#### PROVIDED RECORDS ####
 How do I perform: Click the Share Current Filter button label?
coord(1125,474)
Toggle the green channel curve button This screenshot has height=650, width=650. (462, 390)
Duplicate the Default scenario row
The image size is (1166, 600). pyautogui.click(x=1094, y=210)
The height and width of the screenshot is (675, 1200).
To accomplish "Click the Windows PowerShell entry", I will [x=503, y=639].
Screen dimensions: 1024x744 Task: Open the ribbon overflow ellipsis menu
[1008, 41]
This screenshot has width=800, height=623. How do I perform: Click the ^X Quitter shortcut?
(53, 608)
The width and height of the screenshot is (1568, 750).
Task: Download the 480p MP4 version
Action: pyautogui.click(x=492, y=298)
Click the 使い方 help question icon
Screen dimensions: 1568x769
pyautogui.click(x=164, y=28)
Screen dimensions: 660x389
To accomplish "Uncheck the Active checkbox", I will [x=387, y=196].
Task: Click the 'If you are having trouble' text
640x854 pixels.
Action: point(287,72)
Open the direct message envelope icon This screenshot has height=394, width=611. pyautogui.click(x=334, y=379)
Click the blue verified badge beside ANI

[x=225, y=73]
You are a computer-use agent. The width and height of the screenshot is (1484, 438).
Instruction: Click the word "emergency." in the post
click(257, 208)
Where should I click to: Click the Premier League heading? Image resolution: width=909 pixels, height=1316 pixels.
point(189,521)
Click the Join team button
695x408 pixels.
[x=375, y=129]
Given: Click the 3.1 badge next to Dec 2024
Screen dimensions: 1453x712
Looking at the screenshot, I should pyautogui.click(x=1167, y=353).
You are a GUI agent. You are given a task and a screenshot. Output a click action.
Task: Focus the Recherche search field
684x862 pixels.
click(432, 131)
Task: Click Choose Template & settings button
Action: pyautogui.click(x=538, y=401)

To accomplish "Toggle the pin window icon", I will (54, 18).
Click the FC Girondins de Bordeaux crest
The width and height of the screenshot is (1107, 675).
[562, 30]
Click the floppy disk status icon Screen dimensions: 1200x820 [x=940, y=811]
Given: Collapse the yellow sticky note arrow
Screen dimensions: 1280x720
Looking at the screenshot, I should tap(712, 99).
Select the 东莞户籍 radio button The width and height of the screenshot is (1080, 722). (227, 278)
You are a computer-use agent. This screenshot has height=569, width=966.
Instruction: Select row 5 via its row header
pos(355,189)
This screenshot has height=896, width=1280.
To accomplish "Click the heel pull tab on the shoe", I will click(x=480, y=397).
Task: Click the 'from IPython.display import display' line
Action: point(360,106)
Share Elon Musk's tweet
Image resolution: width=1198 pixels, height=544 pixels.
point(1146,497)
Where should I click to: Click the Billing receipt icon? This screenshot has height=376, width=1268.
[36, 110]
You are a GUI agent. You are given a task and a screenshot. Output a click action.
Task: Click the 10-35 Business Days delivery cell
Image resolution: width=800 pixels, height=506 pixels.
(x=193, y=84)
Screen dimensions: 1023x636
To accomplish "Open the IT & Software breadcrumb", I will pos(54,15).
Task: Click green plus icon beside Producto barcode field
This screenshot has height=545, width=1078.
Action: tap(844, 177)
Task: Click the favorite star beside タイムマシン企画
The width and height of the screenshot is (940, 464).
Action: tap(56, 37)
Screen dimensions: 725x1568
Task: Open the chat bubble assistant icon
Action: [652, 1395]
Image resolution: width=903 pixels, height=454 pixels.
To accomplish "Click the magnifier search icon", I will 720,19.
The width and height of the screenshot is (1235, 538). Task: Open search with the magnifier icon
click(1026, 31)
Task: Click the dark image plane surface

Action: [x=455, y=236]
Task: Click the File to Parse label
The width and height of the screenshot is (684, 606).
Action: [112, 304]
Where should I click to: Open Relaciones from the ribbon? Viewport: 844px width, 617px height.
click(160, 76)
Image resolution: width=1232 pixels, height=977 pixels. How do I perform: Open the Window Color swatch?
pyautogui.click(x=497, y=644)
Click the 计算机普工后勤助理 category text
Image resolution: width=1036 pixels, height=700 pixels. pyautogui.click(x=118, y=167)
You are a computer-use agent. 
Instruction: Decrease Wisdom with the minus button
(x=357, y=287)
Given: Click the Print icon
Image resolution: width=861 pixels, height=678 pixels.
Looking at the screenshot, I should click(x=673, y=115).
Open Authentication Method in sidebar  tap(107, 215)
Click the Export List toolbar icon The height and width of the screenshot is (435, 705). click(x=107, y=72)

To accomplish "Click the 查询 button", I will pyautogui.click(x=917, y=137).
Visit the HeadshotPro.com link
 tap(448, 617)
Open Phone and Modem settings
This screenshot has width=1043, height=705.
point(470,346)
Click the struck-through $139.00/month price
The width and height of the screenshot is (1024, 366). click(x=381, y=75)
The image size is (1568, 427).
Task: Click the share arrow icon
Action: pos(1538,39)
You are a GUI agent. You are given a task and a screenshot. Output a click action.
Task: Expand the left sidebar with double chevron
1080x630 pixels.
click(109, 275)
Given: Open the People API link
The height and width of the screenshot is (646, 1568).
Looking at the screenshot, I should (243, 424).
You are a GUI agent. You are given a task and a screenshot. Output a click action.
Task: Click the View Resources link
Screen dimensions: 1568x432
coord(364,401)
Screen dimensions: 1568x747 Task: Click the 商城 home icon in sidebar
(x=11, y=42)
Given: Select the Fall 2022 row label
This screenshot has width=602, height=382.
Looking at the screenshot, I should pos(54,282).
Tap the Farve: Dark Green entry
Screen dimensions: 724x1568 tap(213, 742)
####
» **ASSIGNED TASK**: Write out the whole listing again, keeping every character as it is.

» **SOLUTION FOR THIS TASK**:
 How do I perform: Click the Share Current Filter button label?
coord(1125,474)
Toggle the green channel curve button This screenshot has height=650, width=650. (462, 390)
Duplicate the Default scenario row
The image size is (1166, 600). pyautogui.click(x=1094, y=210)
The height and width of the screenshot is (675, 1200).
To accomplish "Click the Windows PowerShell entry", I will [x=503, y=639].
Screen dimensions: 1024x744 Task: Open the ribbon overflow ellipsis menu
[1008, 41]
This screenshot has width=800, height=623. How do I perform: Click the ^X Quitter shortcut?
(53, 608)
The width and height of the screenshot is (1568, 750).
Task: Download the 480p MP4 version
Action: pyautogui.click(x=492, y=298)
Click the 使い方 help question icon
Screen dimensions: 1568x769
pyautogui.click(x=164, y=28)
Screen dimensions: 660x389
To accomplish "Uncheck the Active checkbox", I will [x=387, y=196].
Task: Click the 'If you are having trouble' text
640x854 pixels.
Action: point(287,72)
Open the direct message envelope icon This screenshot has height=394, width=611. pyautogui.click(x=334, y=379)
Click the blue verified badge beside ANI

[x=225, y=73]
You are a computer-use agent. The width and height of the screenshot is (1484, 438).
Instruction: Click the word "emergency." in the post
click(257, 208)
Where should I click to: Click the Premier League heading? Image resolution: width=909 pixels, height=1316 pixels.
point(189,521)
Click the Join team button
695x408 pixels.
[x=375, y=129]
Given: Click the 3.1 badge next to Dec 2024
Screen dimensions: 1453x712
Looking at the screenshot, I should pyautogui.click(x=1167, y=353).
You are a GUI agent. You are given a task and a screenshot. Output a click action.
Task: Focus the Recherche search field
684x862 pixels.
click(432, 131)
Task: Click Choose Template & settings button
Action: pyautogui.click(x=538, y=401)

To accomplish "Toggle the pin window icon", I will (54, 18).
Click the FC Girondins de Bordeaux crest
The width and height of the screenshot is (1107, 675).
[562, 30]
Click the floppy disk status icon Screen dimensions: 1200x820 [x=940, y=811]
Given: Collapse the yellow sticky note arrow
Screen dimensions: 1280x720
Looking at the screenshot, I should tap(712, 99).
Select the 东莞户籍 radio button The width and height of the screenshot is (1080, 722). (227, 278)
You are a computer-use agent. This screenshot has height=569, width=966.
Instruction: Select row 5 via its row header
pos(355,189)
This screenshot has height=896, width=1280.
To accomplish "Click the heel pull tab on the shoe", I will click(x=480, y=397).
Task: Click the 'from IPython.display import display' line
Action: point(360,106)
Share Elon Musk's tweet
Image resolution: width=1198 pixels, height=544 pixels.
point(1146,497)
Where should I click to: Click the Billing receipt icon? This screenshot has height=376, width=1268.
[36, 110]
You are a GUI agent. You are given a task and a screenshot. Output a click action.
Task: Click the 10-35 Business Days delivery cell
Image resolution: width=800 pixels, height=506 pixels.
(x=193, y=84)
Screen dimensions: 1023x636
To accomplish "Open the IT & Software breadcrumb", I will pos(54,15).
Task: Click green plus icon beside Producto barcode field
This screenshot has height=545, width=1078.
Action: tap(844, 177)
Task: Click the favorite star beside タイムマシン企画
The width and height of the screenshot is (940, 464).
Action: tap(56, 37)
Screen dimensions: 725x1568
Task: Open the chat bubble assistant icon
Action: [652, 1395]
Image resolution: width=903 pixels, height=454 pixels.
To accomplish "Click the magnifier search icon", I will 720,19.
The width and height of the screenshot is (1235, 538). Task: Open search with the magnifier icon
click(1026, 31)
Task: Click the dark image plane surface

Action: [x=455, y=236]
Task: Click the File to Parse label
The width and height of the screenshot is (684, 606).
Action: [112, 304]
Where should I click to: Open Relaciones from the ribbon? Viewport: 844px width, 617px height.
click(160, 76)
Image resolution: width=1232 pixels, height=977 pixels. How do I perform: Open the Window Color swatch?
pyautogui.click(x=497, y=644)
Click the 计算机普工后勤助理 category text
Image resolution: width=1036 pixels, height=700 pixels. pyautogui.click(x=118, y=167)
You are a computer-use agent. 
Instruction: Decrease Wisdom with the minus button
(x=357, y=287)
Given: Click the Print icon
Image resolution: width=861 pixels, height=678 pixels.
Looking at the screenshot, I should click(x=673, y=115).
Open Authentication Method in sidebar  tap(107, 215)
Click the Export List toolbar icon The height and width of the screenshot is (435, 705). click(x=107, y=72)

To accomplish "Click the 查询 button", I will pyautogui.click(x=917, y=137).
Visit the HeadshotPro.com link
 tap(448, 617)
Open Phone and Modem settings
This screenshot has width=1043, height=705.
point(470,346)
Click the struck-through $139.00/month price
The width and height of the screenshot is (1024, 366). click(x=381, y=75)
The image size is (1568, 427).
Task: Click the share arrow icon
Action: pos(1538,39)
You are a GUI agent. You are given a task and a screenshot. Output a click action.
Task: Expand the left sidebar with double chevron
1080x630 pixels.
click(109, 275)
Given: Open the People API link
The height and width of the screenshot is (646, 1568).
Looking at the screenshot, I should (243, 424).
You are a GUI agent. You are given a task and a screenshot. Output a click action.
Task: Click the View Resources link
Screen dimensions: 1568x432
coord(364,401)
Screen dimensions: 1568x747 Task: Click the 商城 home icon in sidebar
(x=11, y=42)
Given: Select the Fall 2022 row label
This screenshot has width=602, height=382.
Looking at the screenshot, I should pos(54,282).
Tap the Farve: Dark Green entry
Screen dimensions: 724x1568 tap(213, 742)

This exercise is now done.